Polémique au Palais de Tokyo : une toile enflammée.

24 mars, odeur de lacrymo, ordures brulées et manifestations perturbent, depuis un mois, le quotidien des Parisiens. Pour échapper à cette ambiance anxiogène, Valérie, mère de famille, souhaite, avec ses enfants, se ressourcer au Palais de Tokyo. Passionnés d’art et d’histoire, ils décident d’aller voir l’exposition « Ma pensée sérielle » réalisée par l’artiste, peintre suisse, Miriam Cahn. Lorsque le taxi les dépose au 13 Avenue du Président Washington, la jeune maman entend les commentaires abjects des visiteurs sortant du Dôme : « cette œuvre est clairement pédophile » ; « cela n’est pas de l’art, c’est de la barbarie visuelle ». Intriguée et choquée par ce qu’elle vient d’entendre, elle décide de franchir, malgré tout, les portes du sublime palais pour aller voir les œuvres de celle qu’elle jugeait précurseuse dans la documentation et la dénonciation des horreurs de la guerre.

Malgré la mise en place des panneaux d’avertissement, Valérie, adepte de Cahn, ne pense en aucun cas que ce qu’elle va découvrir, va bouleverser sa vision de l’art. Devant eux, un tableau : « Fuck abstraction ». Aucune coïncidence à la traduction éventuelle de ce titre. Néanmoins, elle, comme ses enfants, sont concentrés, non pas sur le nom, mais sur la scène qui se dresse devant leurs yeux : la silhouette d’un homme blanc, au corps très puissant, sans visage, qui impose une fellation à une victime de petite corpulence, ayant les mains liées. Valérie reste sans voix.
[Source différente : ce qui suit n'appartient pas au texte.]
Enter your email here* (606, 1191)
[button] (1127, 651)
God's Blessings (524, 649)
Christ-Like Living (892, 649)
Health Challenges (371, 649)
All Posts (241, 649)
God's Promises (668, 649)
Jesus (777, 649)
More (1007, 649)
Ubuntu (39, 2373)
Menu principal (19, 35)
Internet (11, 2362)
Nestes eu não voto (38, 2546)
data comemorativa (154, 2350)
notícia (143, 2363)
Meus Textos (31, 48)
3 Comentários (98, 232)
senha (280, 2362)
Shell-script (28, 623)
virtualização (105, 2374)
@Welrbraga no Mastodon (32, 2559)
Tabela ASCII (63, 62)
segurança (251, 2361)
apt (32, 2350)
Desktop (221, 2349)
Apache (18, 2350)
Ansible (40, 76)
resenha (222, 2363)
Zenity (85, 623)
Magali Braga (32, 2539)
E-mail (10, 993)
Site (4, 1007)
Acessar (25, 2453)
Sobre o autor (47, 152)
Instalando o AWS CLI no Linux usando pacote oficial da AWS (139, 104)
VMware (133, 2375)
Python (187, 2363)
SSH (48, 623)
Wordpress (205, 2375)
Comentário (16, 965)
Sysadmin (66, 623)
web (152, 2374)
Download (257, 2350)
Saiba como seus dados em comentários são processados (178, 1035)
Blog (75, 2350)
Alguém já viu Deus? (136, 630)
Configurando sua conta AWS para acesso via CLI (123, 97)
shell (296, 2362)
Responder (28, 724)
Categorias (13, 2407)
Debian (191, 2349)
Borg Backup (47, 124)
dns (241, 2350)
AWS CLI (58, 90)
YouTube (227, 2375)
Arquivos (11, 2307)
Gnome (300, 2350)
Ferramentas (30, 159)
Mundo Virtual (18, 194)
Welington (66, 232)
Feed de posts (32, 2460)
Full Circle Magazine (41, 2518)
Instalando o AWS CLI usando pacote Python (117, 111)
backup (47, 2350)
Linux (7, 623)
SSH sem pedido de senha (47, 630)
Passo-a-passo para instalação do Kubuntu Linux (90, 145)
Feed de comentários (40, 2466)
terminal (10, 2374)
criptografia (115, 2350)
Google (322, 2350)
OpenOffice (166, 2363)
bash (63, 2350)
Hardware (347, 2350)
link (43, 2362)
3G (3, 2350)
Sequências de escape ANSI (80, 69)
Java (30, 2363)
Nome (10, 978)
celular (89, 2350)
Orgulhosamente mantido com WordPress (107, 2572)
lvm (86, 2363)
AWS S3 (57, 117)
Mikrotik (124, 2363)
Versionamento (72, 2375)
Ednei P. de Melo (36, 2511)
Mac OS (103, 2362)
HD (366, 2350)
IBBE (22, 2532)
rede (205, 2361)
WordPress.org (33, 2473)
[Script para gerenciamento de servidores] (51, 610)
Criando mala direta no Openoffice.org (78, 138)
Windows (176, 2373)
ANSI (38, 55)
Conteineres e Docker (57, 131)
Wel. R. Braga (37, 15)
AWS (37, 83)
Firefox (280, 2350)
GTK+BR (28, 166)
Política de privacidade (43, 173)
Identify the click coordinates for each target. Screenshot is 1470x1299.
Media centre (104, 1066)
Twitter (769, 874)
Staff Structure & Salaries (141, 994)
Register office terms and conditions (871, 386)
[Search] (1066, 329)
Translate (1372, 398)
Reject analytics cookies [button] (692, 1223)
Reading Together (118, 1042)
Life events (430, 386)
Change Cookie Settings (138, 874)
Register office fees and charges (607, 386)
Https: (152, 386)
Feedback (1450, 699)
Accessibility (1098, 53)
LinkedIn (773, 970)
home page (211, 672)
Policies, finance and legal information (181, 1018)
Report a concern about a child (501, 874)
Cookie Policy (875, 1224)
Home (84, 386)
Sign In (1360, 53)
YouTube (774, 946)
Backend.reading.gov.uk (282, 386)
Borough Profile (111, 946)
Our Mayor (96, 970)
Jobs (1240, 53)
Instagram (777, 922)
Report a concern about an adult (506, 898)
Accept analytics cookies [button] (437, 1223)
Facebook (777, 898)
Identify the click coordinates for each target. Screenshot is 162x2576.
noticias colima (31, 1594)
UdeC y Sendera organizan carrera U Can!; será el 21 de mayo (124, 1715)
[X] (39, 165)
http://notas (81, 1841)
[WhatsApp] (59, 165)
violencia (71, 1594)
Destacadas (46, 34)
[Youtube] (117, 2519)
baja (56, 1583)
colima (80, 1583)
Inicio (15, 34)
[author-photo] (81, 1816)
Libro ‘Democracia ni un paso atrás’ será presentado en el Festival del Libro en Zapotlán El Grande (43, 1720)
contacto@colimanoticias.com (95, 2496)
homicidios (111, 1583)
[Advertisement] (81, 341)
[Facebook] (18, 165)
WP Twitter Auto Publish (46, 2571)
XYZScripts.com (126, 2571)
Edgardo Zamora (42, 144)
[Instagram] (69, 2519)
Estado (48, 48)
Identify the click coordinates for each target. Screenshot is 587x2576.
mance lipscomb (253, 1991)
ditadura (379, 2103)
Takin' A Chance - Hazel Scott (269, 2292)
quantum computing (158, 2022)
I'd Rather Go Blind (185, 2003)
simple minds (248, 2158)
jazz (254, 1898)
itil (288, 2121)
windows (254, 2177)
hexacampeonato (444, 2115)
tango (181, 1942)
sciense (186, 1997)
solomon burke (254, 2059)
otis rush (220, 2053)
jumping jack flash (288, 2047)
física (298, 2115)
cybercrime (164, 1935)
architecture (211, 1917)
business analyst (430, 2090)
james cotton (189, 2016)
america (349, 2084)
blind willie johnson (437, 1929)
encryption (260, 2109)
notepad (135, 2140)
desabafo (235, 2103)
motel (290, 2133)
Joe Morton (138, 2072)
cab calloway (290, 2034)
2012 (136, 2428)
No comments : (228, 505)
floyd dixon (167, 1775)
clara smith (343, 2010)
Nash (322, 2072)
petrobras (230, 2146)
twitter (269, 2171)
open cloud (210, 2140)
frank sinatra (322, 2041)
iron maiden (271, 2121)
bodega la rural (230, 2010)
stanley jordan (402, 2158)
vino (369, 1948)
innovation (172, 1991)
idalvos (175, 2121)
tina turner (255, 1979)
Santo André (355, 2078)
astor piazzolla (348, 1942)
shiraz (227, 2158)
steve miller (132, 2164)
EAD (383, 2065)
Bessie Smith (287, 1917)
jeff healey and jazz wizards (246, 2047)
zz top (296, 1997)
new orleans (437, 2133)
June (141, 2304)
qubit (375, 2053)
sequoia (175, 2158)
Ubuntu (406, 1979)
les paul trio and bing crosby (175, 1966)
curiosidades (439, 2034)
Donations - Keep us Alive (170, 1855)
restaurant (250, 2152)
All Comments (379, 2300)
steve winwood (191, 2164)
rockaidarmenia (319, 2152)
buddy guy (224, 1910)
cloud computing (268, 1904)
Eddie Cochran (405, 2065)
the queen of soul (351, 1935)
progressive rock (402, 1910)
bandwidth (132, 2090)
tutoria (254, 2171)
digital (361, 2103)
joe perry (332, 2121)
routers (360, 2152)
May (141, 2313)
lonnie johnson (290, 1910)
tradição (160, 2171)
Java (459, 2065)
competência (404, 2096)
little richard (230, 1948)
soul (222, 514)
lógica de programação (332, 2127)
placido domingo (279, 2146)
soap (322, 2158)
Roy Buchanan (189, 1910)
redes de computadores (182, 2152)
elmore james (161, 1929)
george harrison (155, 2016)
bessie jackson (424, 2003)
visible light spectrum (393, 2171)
Pourtant, une question de son fils vient briser le lourd silence de stupéfaction : « Maman, pourquoi l’enfant est-il attaché avec le zizi du monsieur près de lui ? ». Choquée que son fils ait compris la signification du tableau – en même temps au regard de tout ce qui se dit à l’école et sur les réseaux sociaux – la jeune maman explique d’un ton rassurant : « L’œuvre que tu vois ne met pas en scène ce que tu viens de me décrire », coupée, froidement dans son explication par un médiateur« écoutez Madame, ce tableau traite de la façon dont la sexualité est utilisée comme arme de guerre et fait référence aux exactions commises dans la ville de Boutcha en Ukraine lors de l’invasion russe ». Stupéfaite, par la violence visuelle de cette œuvre, Valérie ne comprend pas, l’explication réaliste du médiateur se mélangeant, dans son esprit, avec la vision onirique de ce tableau.

Alors bien évidemment, la liberté d’expression est un principe fondamental dans notre pays, et l’art pictural, la littérature ou encore le cinéma doivent en être les instruments qui permettent de sortir, de s’évader des moments épuisants que l’on peut traverser aujourd’hui. Mais dans certaines situations, cette « liberté » fait polémique et lorsqu’à la rencontre d’une œuvre, la seule question qui s’invite est « jusqu’où peut-on aller avec la liberté d’expression ? » et que l’annonce d’une pièce fait débat, la réflexion est engagée.